Es ist Anfang März.
Immer sichtbarer wird es – dieses Licht. Die kurzen, dunklen Tage sind vorbei. Morgens zwitschern wieder die Vögel und die ein oder andere Stunde kann schon wieder in der Sonne verbracht werden.
Frühlingserwachen.
Auch die biblischen Texte dieser Zeit sprechen von einem „Aufwachen“ im übertragenen Sinne. So hören wir in der Fastenzeit von allen Seiten des Glaubenslebens:
- von der Versuchung und dem Aufruf aufzuwachen, dem Evangelium zu folgen und den Glauben zu leben (1. Fastensonntag – Mk 1,12-15)
- von der Sehnsucht nach Sicherheit, nach Heil und der Realität, in der es gilt aufzuwachen und sich dem Leben zu stellen (2. Fastensonntag – Mk 9,2-10)
- von der Wut auf profitorientierten Handel mit dem Glauben und der Verheißung eines Glaubens, der im Leben stattfindet, wenn man aufwacht (3. Fastensonntag – Joh 2, 13-15)
- vom der Hoffnung auf Licht, auf ein Aufwachen nach dem Tod (4. Fastensonntag – Joh 3,14-21)
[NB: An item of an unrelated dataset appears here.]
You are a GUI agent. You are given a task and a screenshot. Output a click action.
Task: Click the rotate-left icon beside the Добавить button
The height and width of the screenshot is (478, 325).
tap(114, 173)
- von der Dunkelheit und dem Tod, den es braucht um aufzuwachen, aufzustehen (5. Fastensonntag – Joh 12, 20-33)
Versuchung und Sehnsucht.
Wut und Hoffnung.
Licht und Dunkelheit.
Alles hat eine Kehrseite: Zur Freude gehört das Leid, zur Hoffnung gehört die Angst und zur Sehnsucht die oft harte Realität.
Auf die fünf Fastensonntage folgt die Karwoche – eine Woche voller Kehrseiten:
Am Palmsonntag zieht Jesus nach Jerusalem ein, wie ein König. Doch Jesus trägt keine Waffen, keine prunkvollen Gewänder – er unterscheidet sich, ist die Kehrseite eines jeden Königs der damaligen Welt.
Die Gemeinschaft des Abendmahls, dessen wir am Gründonnerstag gedenken, wird unterbrochen durch die Einsamkeit Jesu im Garten Getsemani. Der Zusammenhalt der Jünger, durch den Verrat.
Das unfassbare Leid im Kreuzestod Jesu am Karfreitag wandelt sich nur kurze Zeit später in die große Osterfreude.
Ohne Kehrseiten geht es nicht. Die Kehrseiten gehören zu unserem Leben, zu unserer Zeit und zum Menschsein an sich. Doch jede Kehrseite hat auch wieder eine Kehrseite.
Das Frühlingserwachen zeigt uns jedes Jahr aufs Neue, dass es sich immer wieder lohnt aufzuwachen. Das Licht in den Blick zu nehmen, dabei die Dunkelheiten nicht zu vergessen und zu sehen, dass alle Seiten im Leben einen Platz haben dürfen.
Besonders in den Tagen vor und um Ostern wird uns allen deutlich, dass Gott mit uns durch alle Kehrseiten des Lebens geht und ganz am Ende steht die Freude, das Licht, das immer brennen wird.